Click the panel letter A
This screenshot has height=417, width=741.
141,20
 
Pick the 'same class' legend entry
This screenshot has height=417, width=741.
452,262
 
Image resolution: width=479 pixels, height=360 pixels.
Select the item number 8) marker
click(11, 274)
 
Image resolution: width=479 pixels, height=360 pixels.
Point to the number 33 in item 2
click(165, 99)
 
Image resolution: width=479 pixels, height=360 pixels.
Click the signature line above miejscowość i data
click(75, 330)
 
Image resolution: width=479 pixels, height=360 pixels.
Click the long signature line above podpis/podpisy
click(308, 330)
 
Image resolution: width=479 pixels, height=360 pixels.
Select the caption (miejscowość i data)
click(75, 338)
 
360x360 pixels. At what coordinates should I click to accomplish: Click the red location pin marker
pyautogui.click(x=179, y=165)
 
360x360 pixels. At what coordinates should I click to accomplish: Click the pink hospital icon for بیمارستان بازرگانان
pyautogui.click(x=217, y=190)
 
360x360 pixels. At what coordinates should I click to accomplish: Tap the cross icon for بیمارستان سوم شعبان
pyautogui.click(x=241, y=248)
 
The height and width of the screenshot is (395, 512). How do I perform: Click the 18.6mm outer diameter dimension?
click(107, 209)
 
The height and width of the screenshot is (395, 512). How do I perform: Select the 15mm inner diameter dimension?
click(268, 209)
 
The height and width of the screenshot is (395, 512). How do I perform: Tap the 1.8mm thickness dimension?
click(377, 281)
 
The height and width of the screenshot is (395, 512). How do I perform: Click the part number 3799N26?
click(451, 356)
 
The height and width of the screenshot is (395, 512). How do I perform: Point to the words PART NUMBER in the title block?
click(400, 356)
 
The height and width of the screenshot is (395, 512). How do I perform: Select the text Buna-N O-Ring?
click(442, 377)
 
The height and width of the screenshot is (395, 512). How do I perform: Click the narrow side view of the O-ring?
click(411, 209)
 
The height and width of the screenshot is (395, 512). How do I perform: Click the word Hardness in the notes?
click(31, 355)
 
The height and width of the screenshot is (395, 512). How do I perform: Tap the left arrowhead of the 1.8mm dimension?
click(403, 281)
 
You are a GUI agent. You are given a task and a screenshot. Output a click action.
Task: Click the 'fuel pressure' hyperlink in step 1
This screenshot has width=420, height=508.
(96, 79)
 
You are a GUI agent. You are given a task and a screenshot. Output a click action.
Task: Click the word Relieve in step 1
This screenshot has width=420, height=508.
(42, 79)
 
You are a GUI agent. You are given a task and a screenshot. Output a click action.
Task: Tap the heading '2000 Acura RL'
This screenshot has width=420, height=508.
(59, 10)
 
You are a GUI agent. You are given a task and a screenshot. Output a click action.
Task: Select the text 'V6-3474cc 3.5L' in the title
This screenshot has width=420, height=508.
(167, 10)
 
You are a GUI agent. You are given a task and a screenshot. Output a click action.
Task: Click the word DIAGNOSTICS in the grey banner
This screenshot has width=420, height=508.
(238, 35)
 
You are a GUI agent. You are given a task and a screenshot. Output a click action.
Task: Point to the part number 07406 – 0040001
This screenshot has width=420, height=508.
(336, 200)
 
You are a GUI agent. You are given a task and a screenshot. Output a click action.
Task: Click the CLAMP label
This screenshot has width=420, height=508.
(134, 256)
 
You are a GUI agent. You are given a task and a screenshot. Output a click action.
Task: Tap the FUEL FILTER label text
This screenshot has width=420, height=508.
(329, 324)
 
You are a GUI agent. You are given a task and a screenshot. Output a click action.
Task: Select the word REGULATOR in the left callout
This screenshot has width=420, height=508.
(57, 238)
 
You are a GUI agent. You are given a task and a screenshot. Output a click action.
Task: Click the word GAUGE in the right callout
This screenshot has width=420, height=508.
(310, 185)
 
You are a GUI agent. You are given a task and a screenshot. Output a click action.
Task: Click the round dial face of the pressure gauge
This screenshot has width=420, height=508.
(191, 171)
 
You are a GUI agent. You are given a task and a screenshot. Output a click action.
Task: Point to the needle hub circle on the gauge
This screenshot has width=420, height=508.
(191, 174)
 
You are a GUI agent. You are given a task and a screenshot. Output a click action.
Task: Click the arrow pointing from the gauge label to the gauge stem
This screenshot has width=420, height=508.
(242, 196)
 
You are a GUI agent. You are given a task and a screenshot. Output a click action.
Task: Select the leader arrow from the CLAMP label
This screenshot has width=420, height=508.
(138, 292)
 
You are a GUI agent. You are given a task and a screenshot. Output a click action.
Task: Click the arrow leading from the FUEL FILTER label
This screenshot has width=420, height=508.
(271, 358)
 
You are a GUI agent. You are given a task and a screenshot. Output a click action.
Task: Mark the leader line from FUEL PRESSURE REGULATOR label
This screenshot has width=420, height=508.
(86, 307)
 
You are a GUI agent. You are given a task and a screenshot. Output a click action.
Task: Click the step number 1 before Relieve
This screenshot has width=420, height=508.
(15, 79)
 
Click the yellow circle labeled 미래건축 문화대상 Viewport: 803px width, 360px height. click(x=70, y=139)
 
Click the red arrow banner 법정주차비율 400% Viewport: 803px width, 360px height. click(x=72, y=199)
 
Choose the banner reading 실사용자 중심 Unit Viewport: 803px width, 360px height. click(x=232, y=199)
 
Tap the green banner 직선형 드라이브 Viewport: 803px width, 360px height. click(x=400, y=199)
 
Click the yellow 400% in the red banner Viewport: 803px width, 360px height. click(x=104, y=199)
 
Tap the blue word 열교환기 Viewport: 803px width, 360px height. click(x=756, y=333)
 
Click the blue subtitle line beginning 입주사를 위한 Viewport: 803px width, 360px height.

■ ■ ■ ■

#### EXERCISE BRIEF:
Copy the records word for word, from the start through the line containing "click(165, 99)".

#### SOLUTION BELOW:
Click the panel letter A
This screenshot has height=417, width=741.
141,20
 
Pick the 'same class' legend entry
This screenshot has height=417, width=741.
452,262
 
Image resolution: width=479 pixels, height=360 pixels.
Select the item number 8) marker
click(11, 274)
 
Image resolution: width=479 pixels, height=360 pixels.
Point to the number 33 in item 2
click(165, 99)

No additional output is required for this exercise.